RegEx Is there a way to capture N group that are identical within an XML tag without reaching into the next identical tag?

Question

I have an XML file that would look something like this:

<Table>
  <Persons>
    <Person>
      <ID>71</ID>
      <FullNameLikeX>"sentence expected"</FullNameLikeX>
      <Age>49</Age>
      <FavoriteFood>Banana</FavoriteFood>
      <NameParts>
        <word>Jhon</word>
        <word>Henry</word>
        <word>Abbot</word>
      </NameParts>
    </Person>
    <Person>
      <ID>72</ID>
      <FullNameLikeX>"sentence expected"</FullNameLikeX>
      <Age>26</Age>
      <FavoriteFood>Cake</FavoriteFood>
      <NameParts>
        <word>Cecilia</word>
        <word>Elisabeth</word>
        <word>Maria</word>
        <word>Smith</word>
      </NameParts>
    </Person>
    <Person>
      <ID>73</ID>
      <FullNameLikeX>"sentence expected"</FullNameLikeX>
      <Age>17</Age>
      <FavoriteFood>Lasagna</FavoriteFood>
      <NameParts>
        <word>Luc</word>
        <word>Hernandez</word>
      </NameParts>
    </Person>
  </Persons>
</Table>

And i was trying to replace the "sentence expected" part by the actual sentence(For the first person here that would give: "Jhon Henry Abbot like Banana") using Regular expression in a text editor(Notepad++). My problem is I can't find a way to deal with the varying amount of "word" tag within the "NameParts" tag without a group ending up overreaching into the next "Person" tag or the group being empty.

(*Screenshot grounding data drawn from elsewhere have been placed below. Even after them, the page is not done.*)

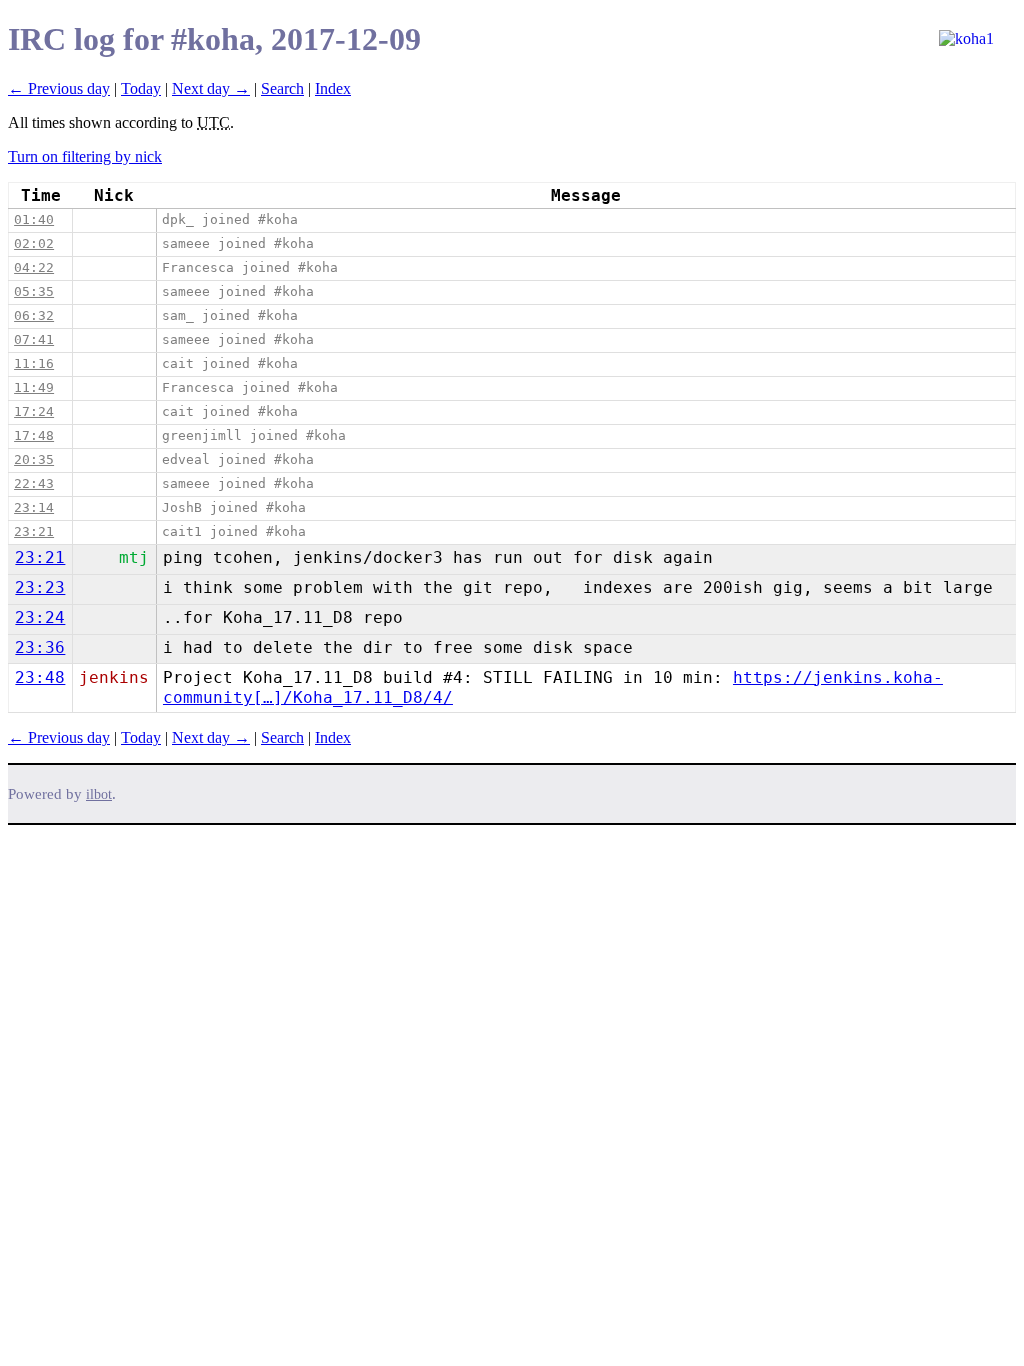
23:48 (40, 677)
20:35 (34, 459)
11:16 (34, 363)
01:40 (34, 219)
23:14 (34, 507)
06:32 (34, 315)
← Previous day (59, 88)
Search (282, 88)
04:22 (34, 267)
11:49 (34, 387)
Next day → (211, 88)
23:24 (40, 617)
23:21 (34, 531)
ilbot (99, 794)
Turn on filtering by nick (85, 156)
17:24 (34, 411)
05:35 (34, 291)
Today (141, 88)
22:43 (34, 483)
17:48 (34, 435)
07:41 (34, 339)
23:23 (40, 587)
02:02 (34, 243)
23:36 (40, 647)
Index (333, 88)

Came up with this Regular Expression: (<FullNameLikeX>")[\s\S]*?("<\/FullNameLikeX>)([\s\S]*?<FavoriteFood>([\s\S]*?)<\/FavoriteFood>[\s\S]*?<NameParts>###[\s\S]*?<\/NameParts>)

Instead of ### i already tried placing multiple(from 1 to 4) of:

(?:[\s\S]*?<word>([\s\S]*?)<\/word>)? but group end-up reaching into the next Person when there are less word than this group count.

(?:[\s\S]*?<word>([\s\S]*?)<\/word>)?? it doesn't reach into next person but no group are being looked for.

(?:[\s\S]*?<word>([\s\S]*?)<\/word>)+? group end-up reaching into the next Person when there are less word than this group count.

(?:[\s\S]*?<word>([\s\S]*?)<\/word>(?![\s\S]*?<\/Person>[\s\S]*?))? it doesn't reach into next person but capture group are somehow empty.

So basically some group always either try to get 1 iteration even when they should not and end-up over-reaching into the next Person tag or they get 0 iteration when they should get 1.

Is there a way to capture an varying amount of XML Tag value without reaching into another Tag with just regular expression or it is just not possible ?

ps: This XML file is just a look a-like, the actual file is way longer and tag name and value are obscured, i replaced the tag name and value by simple one for clarity of reading but the format of the file stay the same.(Also it doesn't seem to have less than 1 "word" tag and no more than 5 per "NameParts" tag if it can actually help).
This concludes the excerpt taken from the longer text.